2013年3月25日月曜日

氷見市長選挙が15年ぶりに行われるわけだけれど、起きている波の割に微妙な状況に見える。


氷見市で15年ぶりの市長選挙が行われる。
保守系の分裂から選挙実行の流れになったものだが、現在の市長の後援会などで組織する後継候補選考委員会というのが、新聞報道されるくらいの勢いで動いての結果だということで、これが丸く収まっていたら、無投票で新市長が決まっていた可能性もある。

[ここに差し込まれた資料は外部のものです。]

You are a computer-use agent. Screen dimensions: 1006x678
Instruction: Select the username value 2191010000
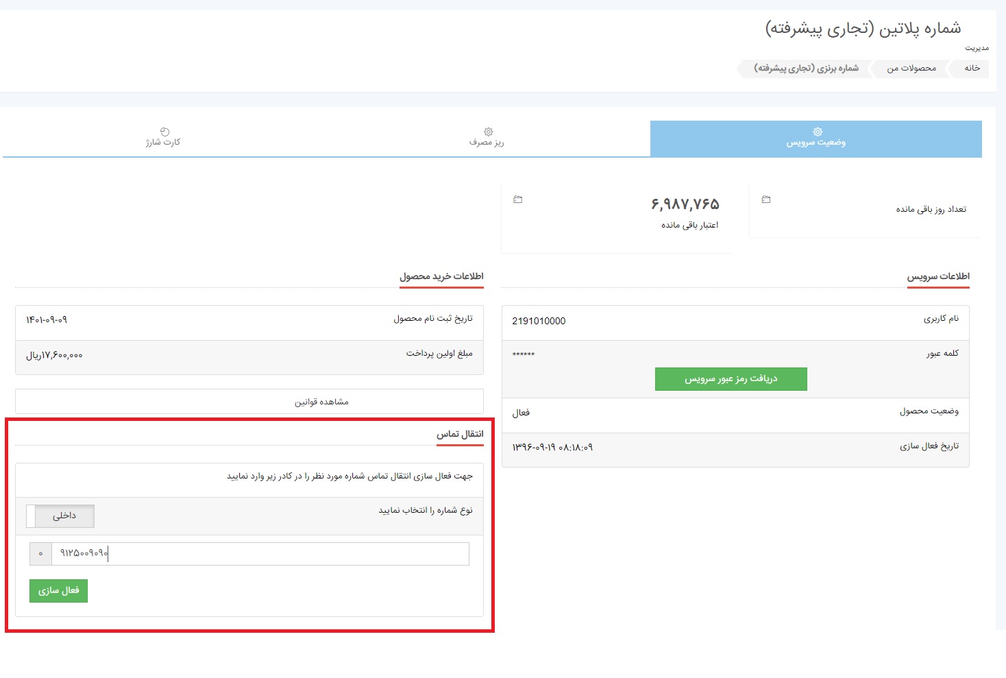[x=539, y=322]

3.11以降とはよく耳にするが、果たして氷見市で何が変わったのかといえば、志賀原発との距離を再認識させられたことも含めて、何も変わっていないのではないかと思わせられる。
隣の高岡市で震災の瓦礫を受け入れるという話しの果てには、高岡市とその周辺でつくる広域圏のゴミ処理施設の建設という大きな金の行く先が存在があり、それは氷見市内に建設される。氷見市民の中に、震災瓦礫の受け入れに対する当事者としての意識はどの程度のものとして捉えられているだろうか。

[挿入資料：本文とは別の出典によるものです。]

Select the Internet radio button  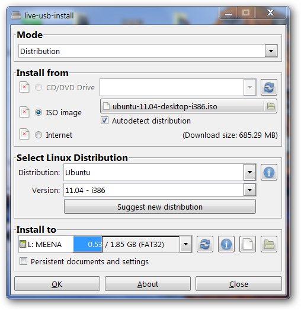(39, 135)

ただでさえ結論の出にくい原子力絡みの問題があらわにしたことがあるとすれば、氷見市においては、結局3.11以降も、それぞれの人間関係の中で、声の大きい人間の影響力に準じて、「煙たい話題なので触れない」から「納得したから何か行動しよう」までの反応の濃淡があり、何らかの使命感や当事者意識、自分の意見を持てなければ、とりあえず同調しておくけれど行動はしない。3.11以前と全く変わることのない日常が営まれていると見て良いのではないだろうか。

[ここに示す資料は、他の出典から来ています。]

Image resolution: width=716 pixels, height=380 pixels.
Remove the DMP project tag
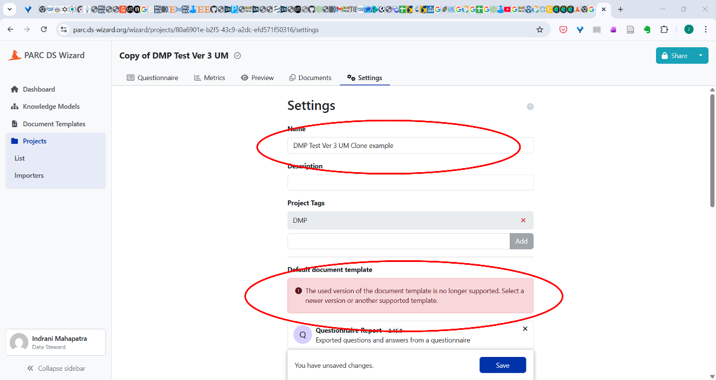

それでも、これまで全く目が向かなかったことに、目を向けざるを得なくなったということはある。先ほどあげた反応の濃淡の一番淡い部分から、「全くなんの関係もない関心が持てない」が無くなっただけでも、十分な意識の変化と捉えることもできる。
ただ、こんな状況ですら、無投票で市長が決まる瀬戸際だったことには変わりがない。今もなお、声のでかい奴らに任せきりにしてなんとかなるという状況なのか、なんとなく景気が悪いどころではなく、自分の懐事情のみならず、住んでいる市の財政までもが思わしくないということに、どれだけの氷見市民が具体的な危機感を抱いているのか、そもそも、その危機感、不安から何をどう捉えて行動することが正しいのか。
実際のところ、誰にどんな質問をすればいいのかすらわからない。そんな状態ではないだろうか。

立候補予定者の二つの陣営が活動を始めてから早速はじまったのは、こんな義理があるので応援しなければならない。こんな関係があるので応援しなければならない。だ。これならまだ、選挙のたびに勝ち組負け組に分断されて敵味方が明確になり、実弾が飛び交う地方の方がまだ解りやすいのではないかと思わせられる様な、5万人程度だとこの狭さかという社会の構図を露呈している。

この選挙でしっかり選択しなければ、確実に氷見市は終わるのではないかと考えている。どちらを推さなければどうなるという話しではなく、むしろ、投票する側が選ぶ習慣を獲得する必要があって、このタイミングを逃しては次が無い。
そして、氷見市の保守系の御歴々も、保守の分裂という、嘘だとしても終わればノーサイドと言いやすい状況を利用して、選ばれるという癖を付けなければ、適者生存の理にかなった人材の切磋琢磨も無いのではないかと考える。
票ばかり読んでいないで、候補者を見て品定めしてくれよというメッセージをきちんと市民に届ける緊張感を持てば、小さな市の状況なんてものは、結構簡単に変わるのではないかと、今回の選挙の流れで体感される氷見市の狭さから、強く感じている。
住民の意識が変われば、何も起こらないなんてことは無い筈だ。